The Commanders' flagship station is Big 100 (WBIG-FM), which acquired the rights in 2022 as part of an agreement with iHeartMedia. Frank Herzog served the team's lead play-by-play announcer from 1979 until 2004, when he was replaced by Larry Michael. Herzog was joined from 1981 by former Redskins Sonny Jurgensen and Sam Huff. Michael retired in 2020 and was replaced by Bram Weinstein. Weinstein is joined by color commentators and former players London Fletcher and Logan Paulsen. Julie Donaldson served as host from 2020 to 2023 and was the first woman to be an on-air broadcaster for an NFL team.

WMAL served as the team's flagship station from 1942 to 1956 and from 1963 through 1991. From 1992 to 1994, WTEM—which had become DC's first all-sports radio station—became the Redskins' flagship station after which they moved to WJFK-FM. In 2006, after WJFK and CBS Radio declined to renew its rights to the team, the Redskins moved to WWXT, WWXX, and WXTR. The stations had recently been bought by Red Zebra Broadcasting—a group co-owned by Snyder—and had become a sports radio trimulcast known as "Triple X ESPN Radio". Red Zebra Broadcasting would eventually acquire WTEM in 2008, making it the originating station of the simulcast.

In 2017, Cumulus Media reached an agreement to carry the team's radio broadcasts on WMAL, marking its return to the station for the first time since 1991. As part of the agreement, WTEM remained the team's official flagship. In 2018, WTEM was sold to Urban One, but maintained its rights to the team. In June 2019, WMAL flipped to sports radio itself as WSBN, taking over the local ESPN Radio affiliation from WTEM; WMAL's previous conservative talk format moved exclusively to its FM simulcast station.
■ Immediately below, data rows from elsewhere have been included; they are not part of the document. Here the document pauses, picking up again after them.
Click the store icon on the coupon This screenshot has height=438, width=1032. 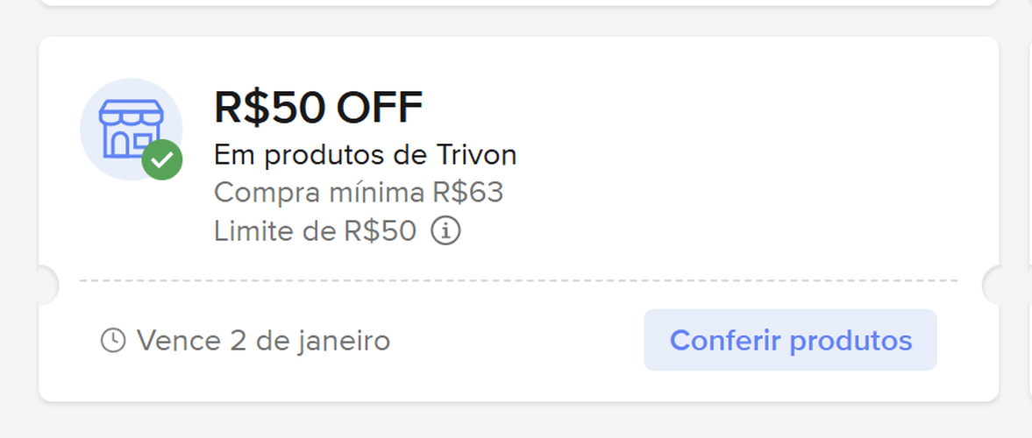pos(130,127)
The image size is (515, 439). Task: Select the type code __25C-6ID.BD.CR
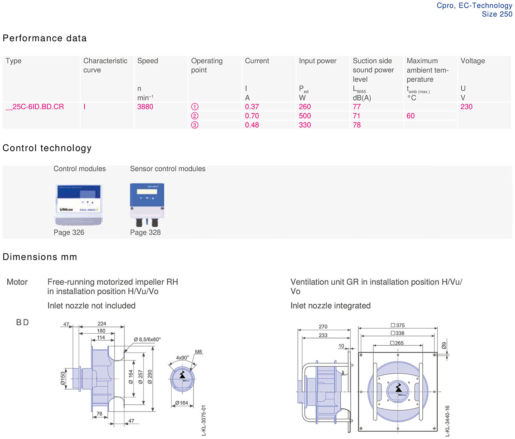(35, 107)
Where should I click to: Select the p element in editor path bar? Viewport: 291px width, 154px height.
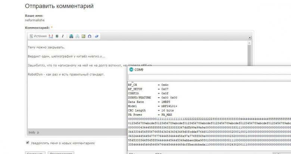click(38, 132)
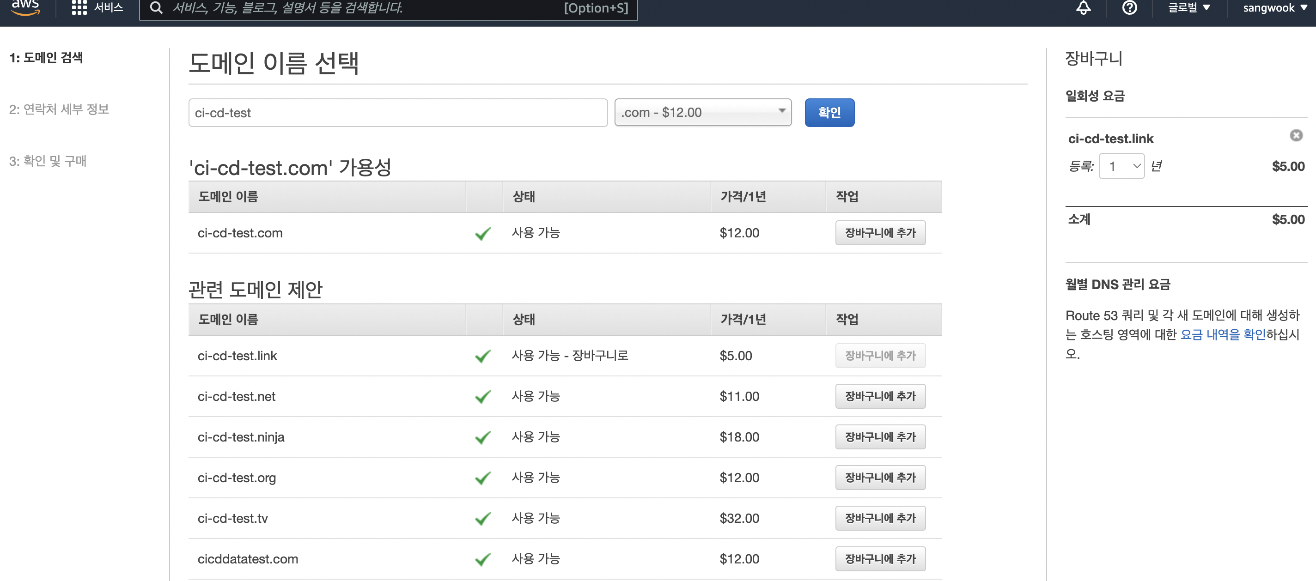Open the services grid menu icon
1316x581 pixels.
coord(79,8)
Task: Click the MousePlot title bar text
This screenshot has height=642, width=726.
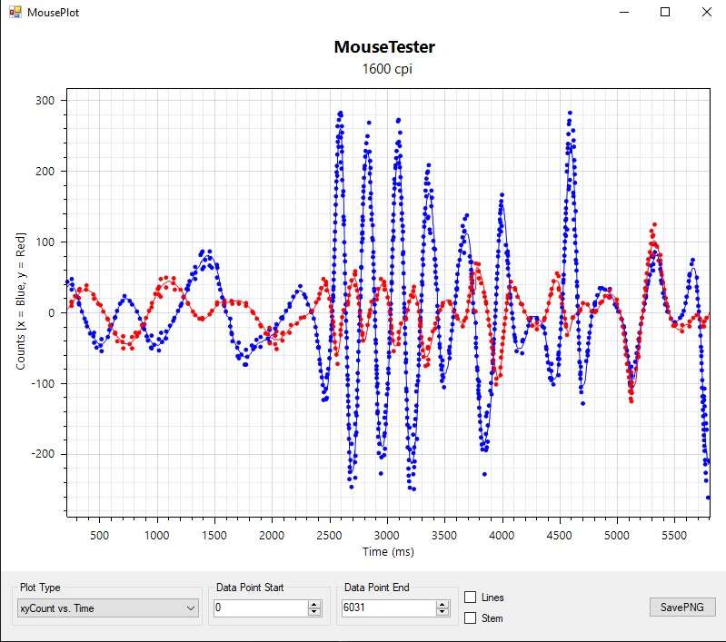Action: [x=53, y=14]
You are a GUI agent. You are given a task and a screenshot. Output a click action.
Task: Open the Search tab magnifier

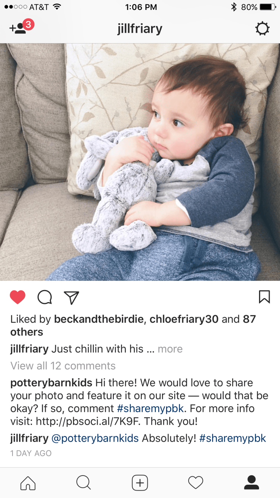[x=84, y=483]
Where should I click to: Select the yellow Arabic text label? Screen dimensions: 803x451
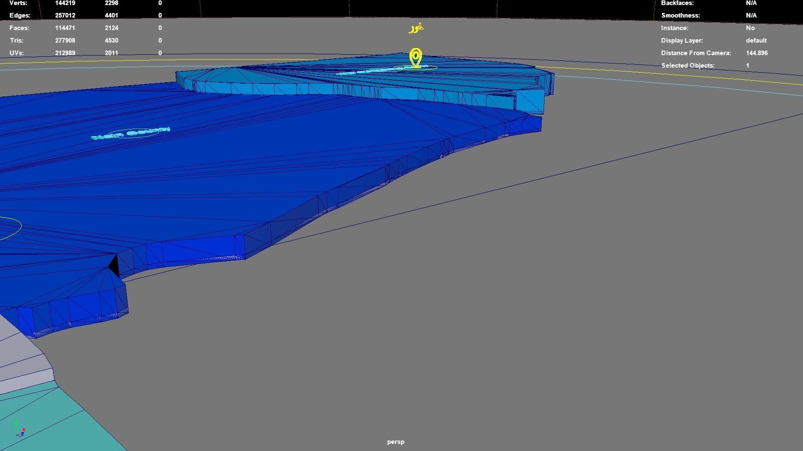416,28
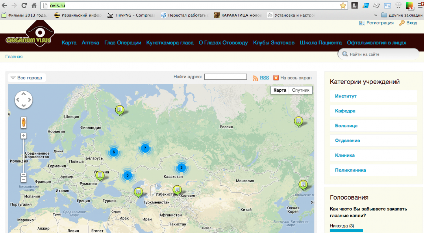Click the map zoom in plus button

(24, 136)
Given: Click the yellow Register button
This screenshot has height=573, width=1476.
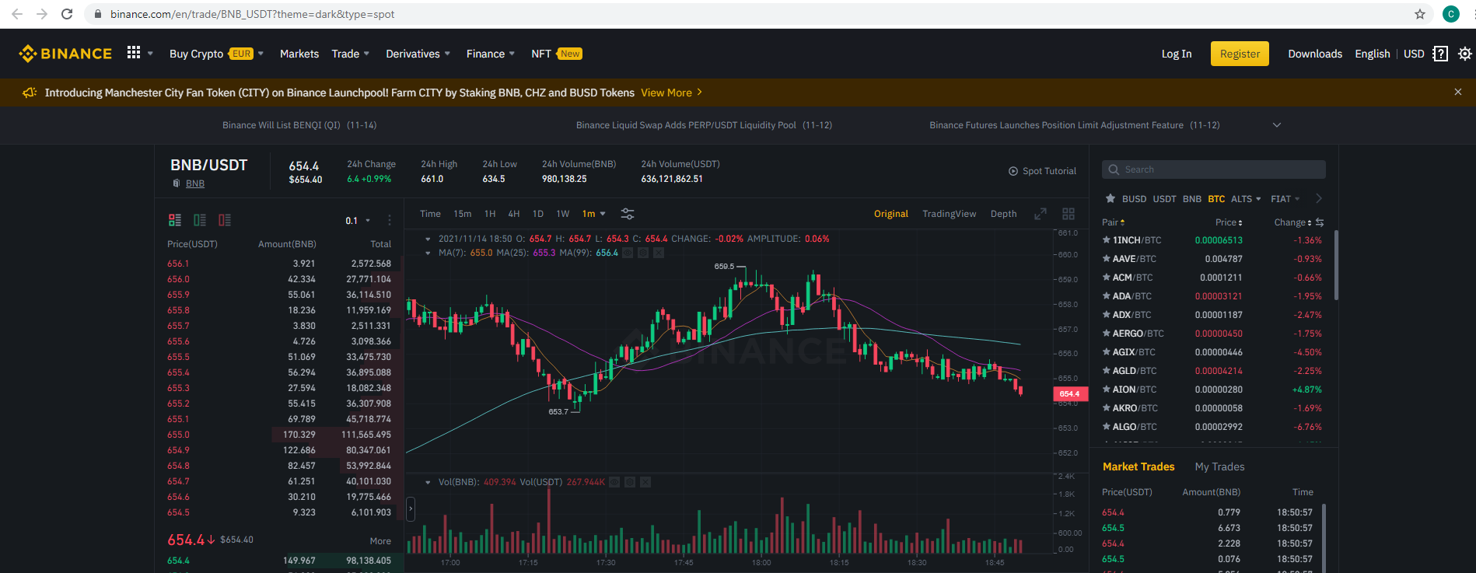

Telecasts of preseason games were previously carried by NBC Sports Washington in the Mid-Atlantic region. Sister NBC owned-and-operated station WRC-TV was the team's "official" broadcast television station, simulcasting the preseason games and airing other team-produced programs during the season. With the sale of NBC Sports Washington by NBCUniversal to Washington Capitals and Washington Wizards owner Ted Leonsis, the network declined to renew its rights to the team. Most regular season Commanders games are carried by NFL on Fox. In June 2024, the team and WUSA announced a partnership to broadcast the team's preseason games as well as some original content.

==U.S. presidential election superstition==

Between 1932 and 2008, for 19 of 20 United States presidential elections, a win for the Redskins in their last home game prior to Election Day coincided with the incumbent party winning re-election. The exception was in 2004, when Republican incumbent George W. Bush won re-election despite the Green Bay Packers beating the Redskins. The trend subsequently came to an end when in 2012, Democratic incumbent Barack Obama won re-election despite the Redskins losing to the Carolina Panthers. It has since been wrong for the elections in 2016, 2020, and 2024.